_WORK REQUIRED_. Extend the forum thread about a custom guitar body below, starting right after its final post.

_TEXT EXCERPT_.
....

# Custom Guitar body



## Itchy Brother (Jul 1, 2015)

just thought I'd show ya a guitar body I made.

No finish on it.

Reactions: Like 6 | EyeCandy! 3 | Way Cool 4


----------



## Nature Man (Jul 1, 2015)

No finish??? One heck of a sanding job then! Extremely nice! Chuck

Reactions: Like 1


----------



## Kevin (Jul 1, 2015)

Nice. I can hear it now.

Reactions: Like 1


----------



## davduckman2010 (Jul 1, 2015)

awesome body there itchy

Reactions: Like 1


----------



## Itchy Brother (Jul 1, 2015)

Thanks for the kind words.I sand them to 220 the wet them with mineral spirits to better show the color and grain then take some pic"s and list them.Selling them helps me and the wife buy things for our son's and grandchildren.Ive made over 500 of various kinds of guitars.(just the bodies)people like to build up their own guitars.Its getting to be a grind doin them tho.

....

_DATA EXCERPT_.

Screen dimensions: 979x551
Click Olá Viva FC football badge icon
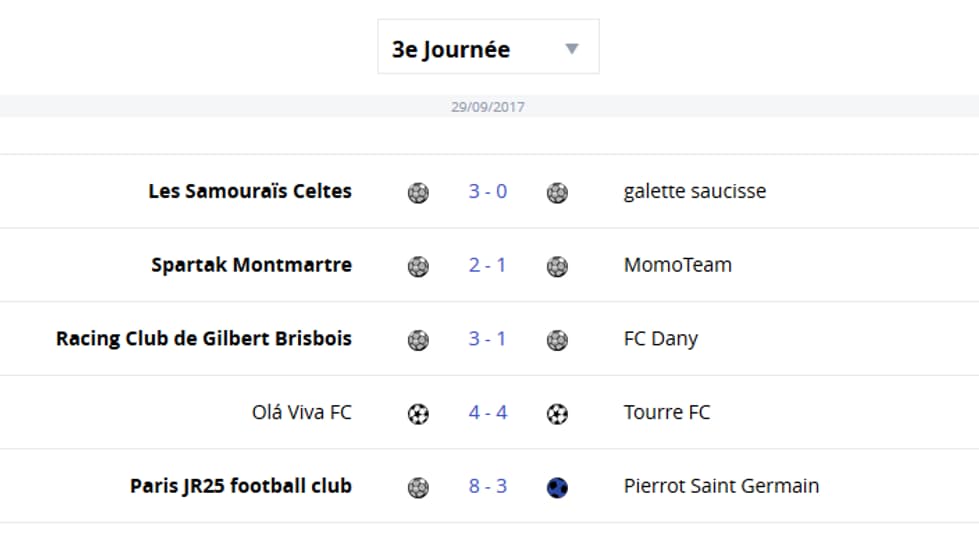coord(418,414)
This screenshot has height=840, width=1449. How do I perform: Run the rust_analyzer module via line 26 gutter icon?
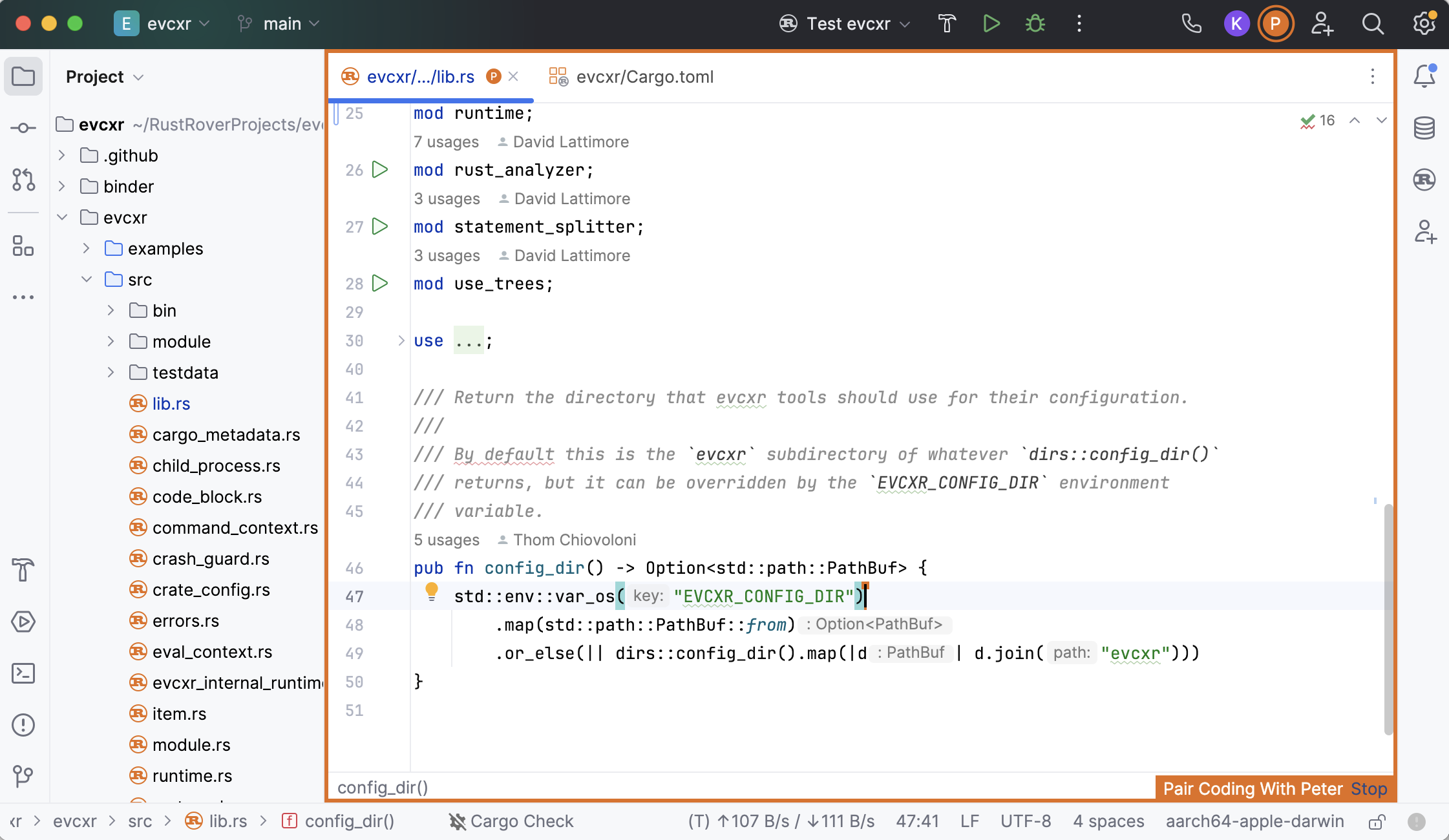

....

_OUTPUT FOR THIS TASK_.
Reactions: Like 1


----------



## justallan (Jul 2, 2015)

On electric guitars does the species of wood affect the sound any?

Reactions: Like 1


----------



## Itchy Brother (Jul 2, 2015)

Yes,its the wood hardness.Some woods are very hard but ruled out because they would be just too heavy.

Reactions: Thank You! 1


----------



## Itchy Brother (Jul 3, 2015)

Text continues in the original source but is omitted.